MATERIAL PROVIDED:

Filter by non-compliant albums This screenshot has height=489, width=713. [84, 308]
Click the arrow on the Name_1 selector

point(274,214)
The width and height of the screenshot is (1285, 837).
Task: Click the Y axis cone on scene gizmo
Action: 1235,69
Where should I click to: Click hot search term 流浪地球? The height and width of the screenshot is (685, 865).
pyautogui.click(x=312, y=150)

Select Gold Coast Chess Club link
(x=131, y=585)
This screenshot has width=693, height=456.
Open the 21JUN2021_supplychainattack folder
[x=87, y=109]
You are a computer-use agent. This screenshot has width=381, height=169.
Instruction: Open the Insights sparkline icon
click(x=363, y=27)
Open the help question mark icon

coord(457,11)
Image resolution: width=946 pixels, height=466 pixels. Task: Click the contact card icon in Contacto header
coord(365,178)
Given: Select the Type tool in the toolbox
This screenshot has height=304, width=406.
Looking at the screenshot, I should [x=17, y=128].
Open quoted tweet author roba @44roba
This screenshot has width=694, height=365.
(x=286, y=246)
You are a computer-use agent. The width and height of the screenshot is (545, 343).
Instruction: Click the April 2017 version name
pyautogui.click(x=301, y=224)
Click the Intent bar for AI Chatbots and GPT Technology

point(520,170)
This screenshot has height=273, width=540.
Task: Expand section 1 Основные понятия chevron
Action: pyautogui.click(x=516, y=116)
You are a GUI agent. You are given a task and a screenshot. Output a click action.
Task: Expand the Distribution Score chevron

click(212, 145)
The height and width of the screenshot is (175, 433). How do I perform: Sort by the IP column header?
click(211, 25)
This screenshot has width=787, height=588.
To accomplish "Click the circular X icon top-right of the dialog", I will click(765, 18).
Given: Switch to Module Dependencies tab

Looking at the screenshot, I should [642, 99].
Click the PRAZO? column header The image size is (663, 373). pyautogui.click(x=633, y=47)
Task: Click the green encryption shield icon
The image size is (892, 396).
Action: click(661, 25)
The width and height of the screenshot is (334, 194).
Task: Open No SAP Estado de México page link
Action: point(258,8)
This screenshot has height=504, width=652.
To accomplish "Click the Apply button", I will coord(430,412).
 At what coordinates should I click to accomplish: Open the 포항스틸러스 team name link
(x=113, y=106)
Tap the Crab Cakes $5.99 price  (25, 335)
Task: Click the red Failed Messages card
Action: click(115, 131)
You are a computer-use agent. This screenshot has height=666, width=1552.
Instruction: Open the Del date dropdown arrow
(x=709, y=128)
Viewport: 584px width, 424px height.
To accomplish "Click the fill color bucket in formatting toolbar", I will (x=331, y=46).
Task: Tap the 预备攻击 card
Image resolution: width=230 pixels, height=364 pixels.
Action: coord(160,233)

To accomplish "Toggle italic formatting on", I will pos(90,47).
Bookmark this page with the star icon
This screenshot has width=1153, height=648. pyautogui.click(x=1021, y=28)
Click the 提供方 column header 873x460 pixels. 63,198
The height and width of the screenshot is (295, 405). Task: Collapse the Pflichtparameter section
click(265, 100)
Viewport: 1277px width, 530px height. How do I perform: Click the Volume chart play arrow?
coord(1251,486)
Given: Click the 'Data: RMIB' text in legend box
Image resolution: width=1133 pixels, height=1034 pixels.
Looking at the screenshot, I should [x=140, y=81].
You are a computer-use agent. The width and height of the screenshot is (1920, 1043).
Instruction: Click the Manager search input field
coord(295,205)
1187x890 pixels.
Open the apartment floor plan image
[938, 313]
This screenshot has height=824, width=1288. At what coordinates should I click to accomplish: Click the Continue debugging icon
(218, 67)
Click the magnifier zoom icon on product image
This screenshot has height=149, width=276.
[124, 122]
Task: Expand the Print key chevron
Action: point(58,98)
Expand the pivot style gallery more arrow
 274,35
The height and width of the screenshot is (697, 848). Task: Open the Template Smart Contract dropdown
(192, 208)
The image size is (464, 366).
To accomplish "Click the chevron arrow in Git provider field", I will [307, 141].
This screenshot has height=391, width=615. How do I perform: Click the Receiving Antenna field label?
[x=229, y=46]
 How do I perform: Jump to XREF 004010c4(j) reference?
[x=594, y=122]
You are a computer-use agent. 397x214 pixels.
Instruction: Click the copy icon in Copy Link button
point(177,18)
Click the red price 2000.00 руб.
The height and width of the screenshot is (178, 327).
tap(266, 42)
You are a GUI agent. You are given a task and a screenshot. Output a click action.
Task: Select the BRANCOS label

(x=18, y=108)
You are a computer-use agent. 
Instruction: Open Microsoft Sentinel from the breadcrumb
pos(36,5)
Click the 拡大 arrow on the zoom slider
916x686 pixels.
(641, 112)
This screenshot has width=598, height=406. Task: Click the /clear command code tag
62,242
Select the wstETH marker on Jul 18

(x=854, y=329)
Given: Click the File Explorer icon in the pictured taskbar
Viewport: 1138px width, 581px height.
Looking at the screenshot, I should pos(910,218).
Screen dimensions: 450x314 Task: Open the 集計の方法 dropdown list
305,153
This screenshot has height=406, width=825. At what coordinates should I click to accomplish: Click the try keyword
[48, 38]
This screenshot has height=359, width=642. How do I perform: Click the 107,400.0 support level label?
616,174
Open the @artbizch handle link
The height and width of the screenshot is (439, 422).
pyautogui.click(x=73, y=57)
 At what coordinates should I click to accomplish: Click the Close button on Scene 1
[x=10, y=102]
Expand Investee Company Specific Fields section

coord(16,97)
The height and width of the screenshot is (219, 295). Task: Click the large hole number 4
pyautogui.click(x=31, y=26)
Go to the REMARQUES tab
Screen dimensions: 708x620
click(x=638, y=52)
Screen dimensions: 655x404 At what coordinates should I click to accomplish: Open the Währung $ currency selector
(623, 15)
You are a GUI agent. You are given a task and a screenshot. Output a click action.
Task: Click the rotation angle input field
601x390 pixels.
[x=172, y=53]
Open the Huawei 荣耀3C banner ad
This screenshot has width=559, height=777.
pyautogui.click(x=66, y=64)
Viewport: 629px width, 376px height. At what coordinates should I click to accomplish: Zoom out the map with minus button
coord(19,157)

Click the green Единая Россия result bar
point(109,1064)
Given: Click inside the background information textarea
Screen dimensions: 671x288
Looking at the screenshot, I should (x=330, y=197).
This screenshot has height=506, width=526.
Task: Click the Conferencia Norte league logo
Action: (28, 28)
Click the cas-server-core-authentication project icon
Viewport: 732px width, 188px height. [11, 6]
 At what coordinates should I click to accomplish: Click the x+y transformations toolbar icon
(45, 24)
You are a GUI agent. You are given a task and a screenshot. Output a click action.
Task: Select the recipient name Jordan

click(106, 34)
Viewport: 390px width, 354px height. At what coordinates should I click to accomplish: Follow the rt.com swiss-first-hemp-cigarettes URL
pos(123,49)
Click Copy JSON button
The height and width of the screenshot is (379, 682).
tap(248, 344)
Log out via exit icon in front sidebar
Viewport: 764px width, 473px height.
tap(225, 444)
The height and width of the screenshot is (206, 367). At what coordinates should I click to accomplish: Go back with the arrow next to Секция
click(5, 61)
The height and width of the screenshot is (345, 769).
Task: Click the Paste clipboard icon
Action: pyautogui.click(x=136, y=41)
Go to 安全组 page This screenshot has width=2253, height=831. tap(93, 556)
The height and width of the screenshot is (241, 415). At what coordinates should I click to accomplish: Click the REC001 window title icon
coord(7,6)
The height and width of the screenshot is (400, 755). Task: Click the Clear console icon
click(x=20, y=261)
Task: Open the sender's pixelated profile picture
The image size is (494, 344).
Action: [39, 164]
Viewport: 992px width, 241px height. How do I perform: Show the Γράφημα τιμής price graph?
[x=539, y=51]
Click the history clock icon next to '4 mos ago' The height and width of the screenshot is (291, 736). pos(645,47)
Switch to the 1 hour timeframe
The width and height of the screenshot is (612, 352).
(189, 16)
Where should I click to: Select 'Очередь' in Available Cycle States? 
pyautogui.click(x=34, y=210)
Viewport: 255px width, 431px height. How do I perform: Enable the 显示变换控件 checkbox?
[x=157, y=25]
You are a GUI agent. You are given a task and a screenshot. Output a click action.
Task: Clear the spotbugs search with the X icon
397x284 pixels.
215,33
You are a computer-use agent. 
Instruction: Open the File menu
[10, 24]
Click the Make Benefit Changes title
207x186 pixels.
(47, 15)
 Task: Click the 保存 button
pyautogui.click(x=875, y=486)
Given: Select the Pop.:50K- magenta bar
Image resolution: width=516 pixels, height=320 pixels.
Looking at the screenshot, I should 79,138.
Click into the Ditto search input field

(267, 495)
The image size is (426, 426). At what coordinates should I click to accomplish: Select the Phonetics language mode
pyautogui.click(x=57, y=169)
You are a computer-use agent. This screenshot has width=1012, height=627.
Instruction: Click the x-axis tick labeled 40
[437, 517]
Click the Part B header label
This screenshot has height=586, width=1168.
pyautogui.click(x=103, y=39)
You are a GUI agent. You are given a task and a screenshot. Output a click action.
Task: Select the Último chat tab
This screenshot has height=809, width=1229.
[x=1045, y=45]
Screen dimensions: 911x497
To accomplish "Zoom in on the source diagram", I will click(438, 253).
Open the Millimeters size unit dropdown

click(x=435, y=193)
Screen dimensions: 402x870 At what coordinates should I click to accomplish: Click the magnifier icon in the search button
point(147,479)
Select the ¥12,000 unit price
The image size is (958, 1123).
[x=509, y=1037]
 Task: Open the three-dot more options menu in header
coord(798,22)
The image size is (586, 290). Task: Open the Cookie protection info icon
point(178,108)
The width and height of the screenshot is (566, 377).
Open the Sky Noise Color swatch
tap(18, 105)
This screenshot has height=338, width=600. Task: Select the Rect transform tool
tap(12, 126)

TASK REQUIREMENTS:
The expected output is the lines from the one with "Select the ¥12,000 unit price" through the end of the data, exactly as written and nothing more.

SOLUTION TO THE EXERCISE:
Select the ¥12,000 unit price
The image size is (958, 1123).
[x=509, y=1037]
 Task: Open the three-dot more options menu in header
coord(798,22)
The image size is (586, 290). Task: Open the Cookie protection info icon
point(178,108)
The width and height of the screenshot is (566, 377).
Open the Sky Noise Color swatch
tap(18, 105)
This screenshot has height=338, width=600. Task: Select the Rect transform tool
tap(12, 126)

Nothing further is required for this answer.